Tal y como lo señala la teoría constitucional contemporánea, la legitimidad y reconocimiento del Estado tiene sus fundamentos en el establecimiento formal y garantía práctica de los derechos fundamentales de las personas. Así lo señalan  Miguel Carbonell y Pedro Salazar[1] cuando nos invitan a reflexionar en torno a la reforma constitucional de los derechos humanos. Es claro que a partir de estos cambios, todas las autoridades en el ámbito de sus competencias están obligadas a garantizar los derechos humanos, la igualdad y el derecho a la no discriminación. “Un Estado constitucional y democrático se distingue de otras formas de organización sociopolíticas, precisamente, por el reconocimiento formal de esos derechos y su garantía práctica”[2].

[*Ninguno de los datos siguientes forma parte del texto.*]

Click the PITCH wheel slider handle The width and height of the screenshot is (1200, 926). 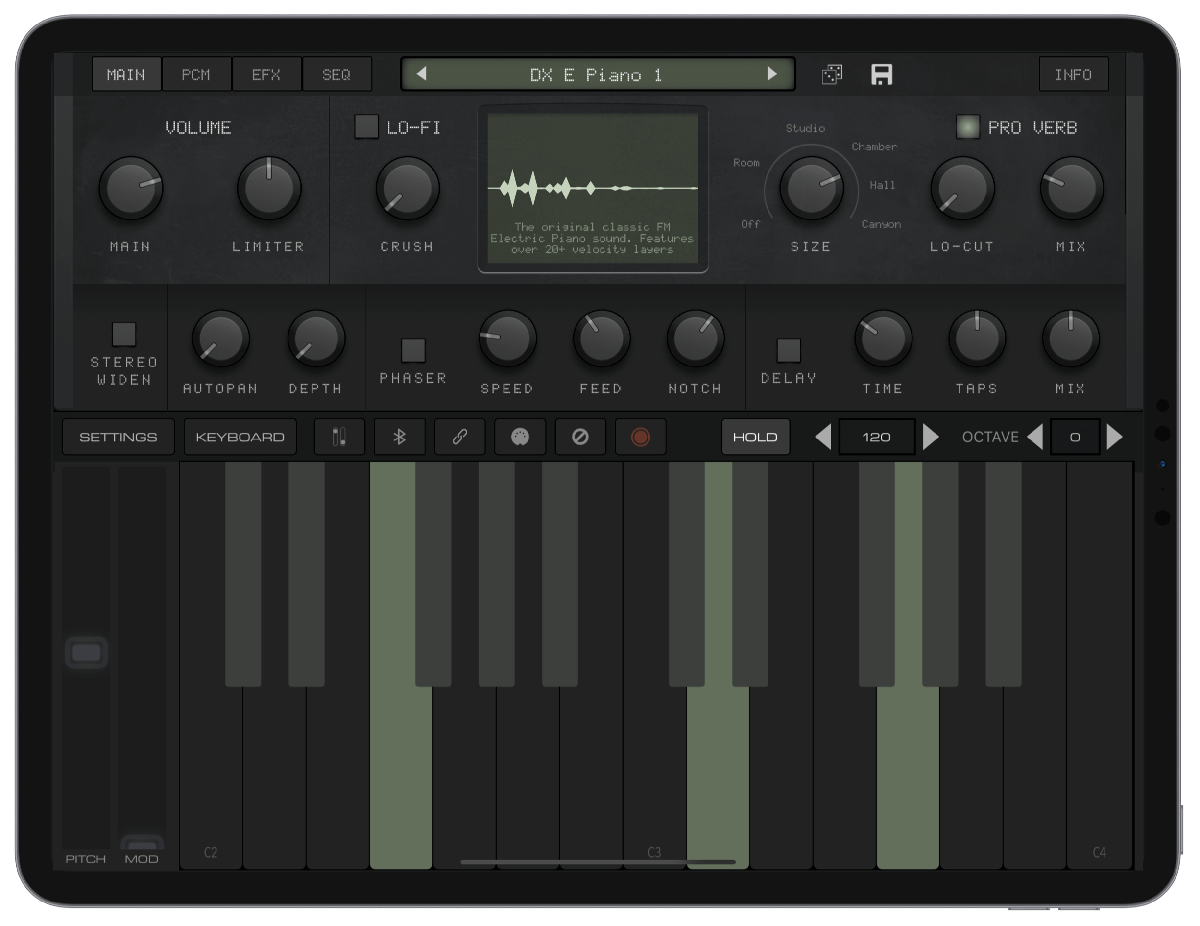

Cuando hablamos de la legitimidad del Estado tenemos que referirnos también a la laicidad del mismo. Roberto Blancarte, en su libro Para entender el estado laico, nos lo explica de la siguiente manera: “El Estado laico es, entonces, ese moderno instrumento jurídico-político al servicio de las libertades en una sociedad que se reconoce como plural y diversa. Un Estado que, por lo mismo, ya no responde ni está al servicio de una doctrina religiosa o filosófica en particular, sino al interés público, es decir al interés de todos, manifestado en la voluntad popular y el respeto a los derechos humanos”[3]. De estas breves reflexiones podemos comenzar a entender que la legitimidad del Estado mexicano, como institución jurídico política, hoy está sustentada en el respeto y garantía de los derechos humanos, la igualdad, la no discriminación y en la voluntad popular de una sociedad plural y diversa.

 

[1] Cfr. CARBONELL, Miguel y SALAZAR UGARTE, Pedro (coords.), La reforma constitucional de derechos humanos. Un nuevo paradigma, 3ª edición, México, Porrúa-UNAM, México, 2013, p. IX.

[2] Id.

[3] BLANCARTE, Roberto J., Para entender el estado laico, México, Nostra Ediciones, 2008, p. 9.